START AVAILABLE DATA
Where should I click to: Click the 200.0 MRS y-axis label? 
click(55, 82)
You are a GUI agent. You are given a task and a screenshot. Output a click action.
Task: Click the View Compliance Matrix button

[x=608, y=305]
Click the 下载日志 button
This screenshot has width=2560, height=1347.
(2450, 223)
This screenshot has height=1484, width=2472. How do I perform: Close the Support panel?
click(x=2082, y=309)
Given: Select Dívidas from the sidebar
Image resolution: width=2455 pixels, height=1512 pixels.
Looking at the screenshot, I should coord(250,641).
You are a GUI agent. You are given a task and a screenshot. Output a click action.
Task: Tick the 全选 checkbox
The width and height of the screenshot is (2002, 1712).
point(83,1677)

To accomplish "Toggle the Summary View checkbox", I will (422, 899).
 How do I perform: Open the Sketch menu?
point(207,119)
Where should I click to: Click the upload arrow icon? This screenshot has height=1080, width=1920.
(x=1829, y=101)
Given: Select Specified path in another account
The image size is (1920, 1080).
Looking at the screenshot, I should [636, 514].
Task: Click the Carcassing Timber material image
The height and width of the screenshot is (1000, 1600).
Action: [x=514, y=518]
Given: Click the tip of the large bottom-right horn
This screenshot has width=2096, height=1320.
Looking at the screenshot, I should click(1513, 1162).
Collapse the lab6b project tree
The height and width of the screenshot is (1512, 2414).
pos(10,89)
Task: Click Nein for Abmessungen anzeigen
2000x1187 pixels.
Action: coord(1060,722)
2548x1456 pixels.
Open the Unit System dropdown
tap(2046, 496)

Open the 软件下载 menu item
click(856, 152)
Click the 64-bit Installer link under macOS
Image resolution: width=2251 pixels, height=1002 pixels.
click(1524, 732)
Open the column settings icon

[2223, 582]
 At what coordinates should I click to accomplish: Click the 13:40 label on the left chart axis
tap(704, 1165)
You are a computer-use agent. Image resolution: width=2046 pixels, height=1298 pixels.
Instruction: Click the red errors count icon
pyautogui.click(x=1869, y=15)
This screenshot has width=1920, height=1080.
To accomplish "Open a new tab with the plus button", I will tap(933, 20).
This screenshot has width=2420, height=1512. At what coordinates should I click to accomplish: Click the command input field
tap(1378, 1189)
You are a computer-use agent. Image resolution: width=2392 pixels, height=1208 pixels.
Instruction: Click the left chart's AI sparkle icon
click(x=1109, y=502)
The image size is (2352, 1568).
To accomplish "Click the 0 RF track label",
END AVAILABLE DATA
■ YOUR OBJECTIVE
In full and word for word, output the entries.

■ ANSWER TO THE PROBLEM
Where should I click to: Click the 200.0 MRS y-axis label? 
click(55, 82)
You are a GUI agent. You are given a task and a screenshot. Output a click action.
Task: Click the View Compliance Matrix button

[x=608, y=305]
Click the 下载日志 button
This screenshot has width=2560, height=1347.
(2450, 223)
This screenshot has height=1484, width=2472. How do I perform: Close the Support panel?
click(x=2082, y=309)
Given: Select Dívidas from the sidebar
Image resolution: width=2455 pixels, height=1512 pixels.
Looking at the screenshot, I should coord(250,641).
You are a GUI agent. You are given a task and a screenshot. Output a click action.
Task: Tick the 全选 checkbox
The width and height of the screenshot is (2002, 1712).
point(83,1677)

To accomplish "Toggle the Summary View checkbox", I will (422, 899).
 How do I perform: Open the Sketch menu?
point(207,119)
Where should I click to: Click the upload arrow icon? This screenshot has height=1080, width=1920.
(x=1829, y=101)
Given: Select Specified path in another account
The image size is (1920, 1080).
Looking at the screenshot, I should [636, 514].
Task: Click the Carcassing Timber material image
The height and width of the screenshot is (1000, 1600).
Action: [x=514, y=518]
Given: Click the tip of the large bottom-right horn
This screenshot has width=2096, height=1320.
Looking at the screenshot, I should click(1513, 1162).
Collapse the lab6b project tree
The height and width of the screenshot is (1512, 2414).
pos(10,89)
Task: Click Nein for Abmessungen anzeigen
2000x1187 pixels.
Action: coord(1060,722)
2548x1456 pixels.
Open the Unit System dropdown
tap(2046, 496)

Open the 软件下载 menu item
click(856, 152)
Click the 64-bit Installer link under macOS
Image resolution: width=2251 pixels, height=1002 pixels.
click(1524, 732)
Open the column settings icon

[2223, 582]
 At what coordinates should I click to accomplish: Click the 13:40 label on the left chart axis
tap(704, 1165)
You are a computer-use agent. Image resolution: width=2046 pixels, height=1298 pixels.
Instruction: Click the red errors count icon
pyautogui.click(x=1869, y=15)
This screenshot has width=1920, height=1080.
To accomplish "Open a new tab with the plus button", I will tap(933, 20).
This screenshot has width=2420, height=1512. At what coordinates should I click to accomplish: Click the command input field
tap(1378, 1189)
You are a computer-use agent. Image resolution: width=2392 pixels, height=1208 pixels.
Instruction: Click the left chart's AI sparkle icon
click(x=1109, y=502)
The image size is (2352, 1568).
To accomplish "Click the 0 RF track label",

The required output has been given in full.